Incredibly defense counsel claimed that the bar-licking might have been due to sleepwalking caused by anti-anxiety agents given to Private Manning. Neither side offered any details on the specific prescription medications given to Private Manning, but Capt. Hoctor said that Private Manning’s medication could cause sleepwalking and allegedly the bar-licking.

Col. Choike said that, instead of Capt. Hoctor and Col. Malone, he deferred to the chain of command and specifically the judgment of a dentist in charge of the Quantico medical clinic.

Both sides agree that Private Manning communicated to a guard that if he really wanted to hurt himself he could do with his waistband or his flip-flops. Col. Choike said that that guard took the statement so seriously that he relayed the concern to Barnes. In Mr. Coombs’ questioning of Col. Choike, he said that Private Manning was merely commenting on the absurdity of his being on suicide watch, a status that denied him more comfortable bedding and underwear to sleep in at night. Col. Choike said that subordinates did not make him aware that Private Manning was smiling when he made the observation, as Mr. Coombs implied.
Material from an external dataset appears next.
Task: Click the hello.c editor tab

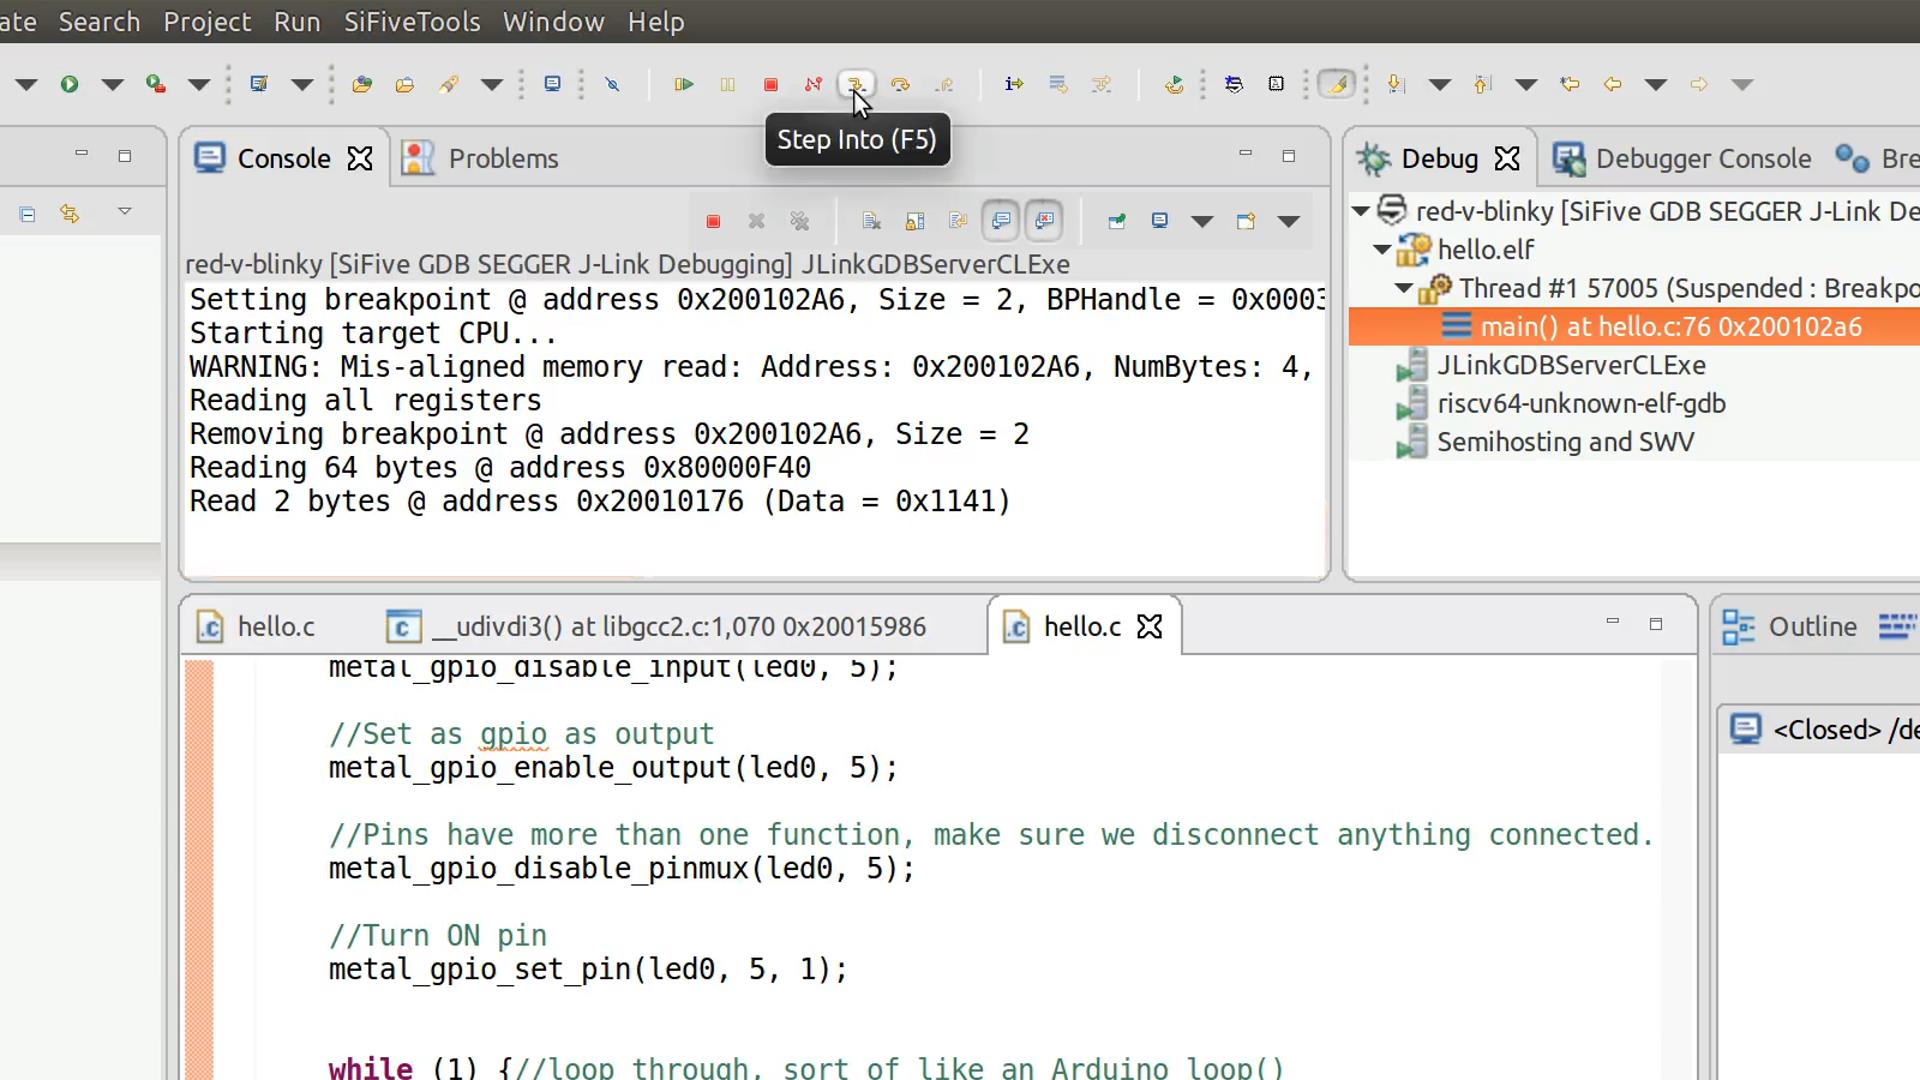Action: (x=1083, y=626)
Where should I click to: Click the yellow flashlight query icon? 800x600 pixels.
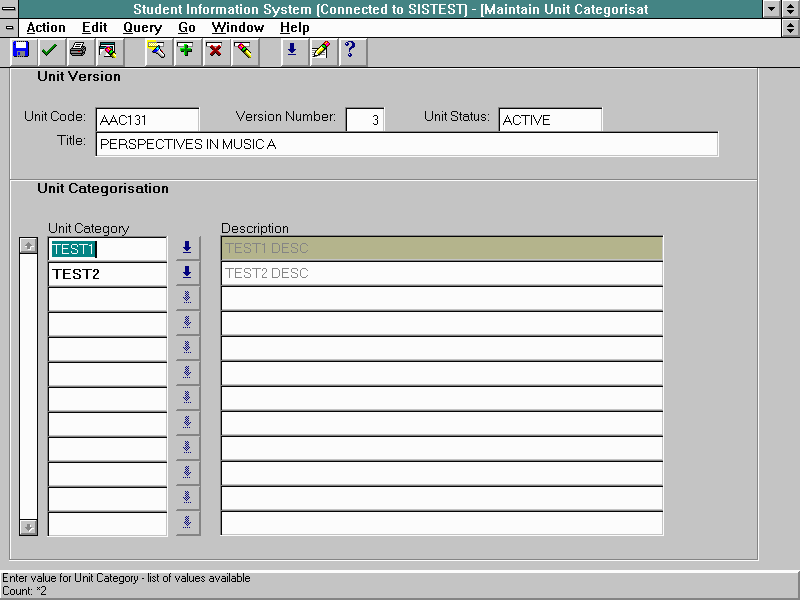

Upon being questioned by David Coombs, Col. Choike disavowed the tone of a Dr. Seuss-ian poem in an email by Marine Corps legal counsel Christopher Greer to Col. Choike:

“I can wear them in a box. I can wear them with a fox. I can wear them in the day. I can wear them so I say. But I can’t wear them at night. My comments gave the staff a fright.”

Brig Commander Col. Robert Oltman would respond to Lt. Col. Greer’s email by himself referencing “Green Eggs & Ham,” signing his name “Sam I am.” On Wednesday, when he took the stand, Col. Oltman said that it would have been irresponsible not to take what Manning’s “flip-flop” line as being serious. “You don’t joke about suicide,” Col. Oltman testified, according to Bradley Manning Support Group writer Nathan Fuller.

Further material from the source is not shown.